→ **EXERCISE INSTRUCTIONS**: Select every line containing the word "plus" from the material, and copy those lines.
SUPPLIED INFORMATION Start Marker
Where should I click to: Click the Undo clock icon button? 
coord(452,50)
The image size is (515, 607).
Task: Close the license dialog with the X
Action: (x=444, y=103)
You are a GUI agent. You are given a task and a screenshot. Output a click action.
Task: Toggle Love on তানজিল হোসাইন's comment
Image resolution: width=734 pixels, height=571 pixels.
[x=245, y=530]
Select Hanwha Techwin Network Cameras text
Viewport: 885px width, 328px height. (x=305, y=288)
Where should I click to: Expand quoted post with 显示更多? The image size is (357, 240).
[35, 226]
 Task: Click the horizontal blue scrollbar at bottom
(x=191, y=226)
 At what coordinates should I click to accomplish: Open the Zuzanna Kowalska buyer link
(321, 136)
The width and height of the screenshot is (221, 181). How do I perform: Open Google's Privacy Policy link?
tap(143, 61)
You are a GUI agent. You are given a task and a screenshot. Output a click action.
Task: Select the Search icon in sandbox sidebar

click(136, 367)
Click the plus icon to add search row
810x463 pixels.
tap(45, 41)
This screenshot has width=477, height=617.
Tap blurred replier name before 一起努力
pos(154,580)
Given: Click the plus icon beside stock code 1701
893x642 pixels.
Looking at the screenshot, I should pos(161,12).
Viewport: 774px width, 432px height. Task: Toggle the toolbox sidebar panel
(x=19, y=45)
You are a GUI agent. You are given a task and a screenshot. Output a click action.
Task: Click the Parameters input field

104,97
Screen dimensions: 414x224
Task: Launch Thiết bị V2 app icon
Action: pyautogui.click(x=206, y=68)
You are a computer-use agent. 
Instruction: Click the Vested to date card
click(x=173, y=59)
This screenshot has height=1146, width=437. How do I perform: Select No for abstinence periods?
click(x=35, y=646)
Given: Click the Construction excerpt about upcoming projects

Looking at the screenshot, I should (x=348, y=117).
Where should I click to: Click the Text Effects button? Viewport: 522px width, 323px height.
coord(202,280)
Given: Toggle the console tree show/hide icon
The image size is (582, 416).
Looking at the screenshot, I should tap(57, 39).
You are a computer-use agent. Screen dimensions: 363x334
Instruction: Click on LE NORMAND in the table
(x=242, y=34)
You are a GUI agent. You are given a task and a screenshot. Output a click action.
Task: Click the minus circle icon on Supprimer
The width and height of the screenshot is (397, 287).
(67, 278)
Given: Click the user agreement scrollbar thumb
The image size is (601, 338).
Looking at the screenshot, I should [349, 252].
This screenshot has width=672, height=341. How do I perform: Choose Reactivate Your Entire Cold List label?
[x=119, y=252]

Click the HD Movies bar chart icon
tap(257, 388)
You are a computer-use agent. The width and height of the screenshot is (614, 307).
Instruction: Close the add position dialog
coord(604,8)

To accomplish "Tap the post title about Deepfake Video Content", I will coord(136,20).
SUPPLIED INFORMATION End Marker
→ **SOLVED PROBLEM**:
Click the plus icon to add search row
Given: Click the plus icon beside stock code 1701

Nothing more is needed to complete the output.